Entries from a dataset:
----

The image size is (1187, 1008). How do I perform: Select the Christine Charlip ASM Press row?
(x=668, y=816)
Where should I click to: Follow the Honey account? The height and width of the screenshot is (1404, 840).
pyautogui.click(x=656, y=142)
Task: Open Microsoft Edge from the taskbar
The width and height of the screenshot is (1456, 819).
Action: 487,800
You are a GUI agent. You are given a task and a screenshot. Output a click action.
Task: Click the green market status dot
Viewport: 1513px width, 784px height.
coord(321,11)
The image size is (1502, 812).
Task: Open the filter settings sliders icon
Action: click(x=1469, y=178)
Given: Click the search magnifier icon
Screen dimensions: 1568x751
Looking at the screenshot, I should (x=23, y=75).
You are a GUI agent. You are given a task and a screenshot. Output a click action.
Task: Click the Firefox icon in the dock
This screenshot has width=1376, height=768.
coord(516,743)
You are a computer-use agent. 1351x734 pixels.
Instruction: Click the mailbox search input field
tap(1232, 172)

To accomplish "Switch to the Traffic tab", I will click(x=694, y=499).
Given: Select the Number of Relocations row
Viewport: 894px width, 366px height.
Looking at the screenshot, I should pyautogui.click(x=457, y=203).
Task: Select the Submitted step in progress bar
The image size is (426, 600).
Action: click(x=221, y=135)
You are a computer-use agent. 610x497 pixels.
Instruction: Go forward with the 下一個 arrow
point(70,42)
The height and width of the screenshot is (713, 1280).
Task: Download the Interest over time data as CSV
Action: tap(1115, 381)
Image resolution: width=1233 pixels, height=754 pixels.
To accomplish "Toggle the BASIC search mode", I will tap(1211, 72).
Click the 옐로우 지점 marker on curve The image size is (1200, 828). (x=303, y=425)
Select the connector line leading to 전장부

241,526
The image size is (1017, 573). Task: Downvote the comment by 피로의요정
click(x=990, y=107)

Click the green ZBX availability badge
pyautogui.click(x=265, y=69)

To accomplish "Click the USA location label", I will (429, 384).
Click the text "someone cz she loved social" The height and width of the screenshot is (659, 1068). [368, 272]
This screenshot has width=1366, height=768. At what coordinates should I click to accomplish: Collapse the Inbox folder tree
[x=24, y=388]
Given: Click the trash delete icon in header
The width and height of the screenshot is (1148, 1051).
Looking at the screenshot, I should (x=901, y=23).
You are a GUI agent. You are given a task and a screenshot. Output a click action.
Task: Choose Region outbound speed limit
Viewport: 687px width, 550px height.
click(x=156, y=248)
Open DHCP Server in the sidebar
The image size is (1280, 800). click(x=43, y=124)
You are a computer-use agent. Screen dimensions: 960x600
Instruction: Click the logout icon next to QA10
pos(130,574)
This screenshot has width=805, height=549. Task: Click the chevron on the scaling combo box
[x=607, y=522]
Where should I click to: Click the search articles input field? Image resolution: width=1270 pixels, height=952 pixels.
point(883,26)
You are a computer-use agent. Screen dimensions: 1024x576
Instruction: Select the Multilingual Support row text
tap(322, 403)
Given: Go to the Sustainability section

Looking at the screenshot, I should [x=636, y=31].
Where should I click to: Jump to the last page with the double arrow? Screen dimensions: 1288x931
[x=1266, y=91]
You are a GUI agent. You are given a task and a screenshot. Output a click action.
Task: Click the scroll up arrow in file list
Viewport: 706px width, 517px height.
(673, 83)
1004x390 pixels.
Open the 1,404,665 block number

----

* **Instruction**: Filter the listing above down to the lines that contain the word "with", and copy each of those lines.

* **Expected answer**:
Instruction: Go forward with the 下一個 arrow
Where should I click to: Jump to the last page with the double arrow? Screen dimensions: 1288x931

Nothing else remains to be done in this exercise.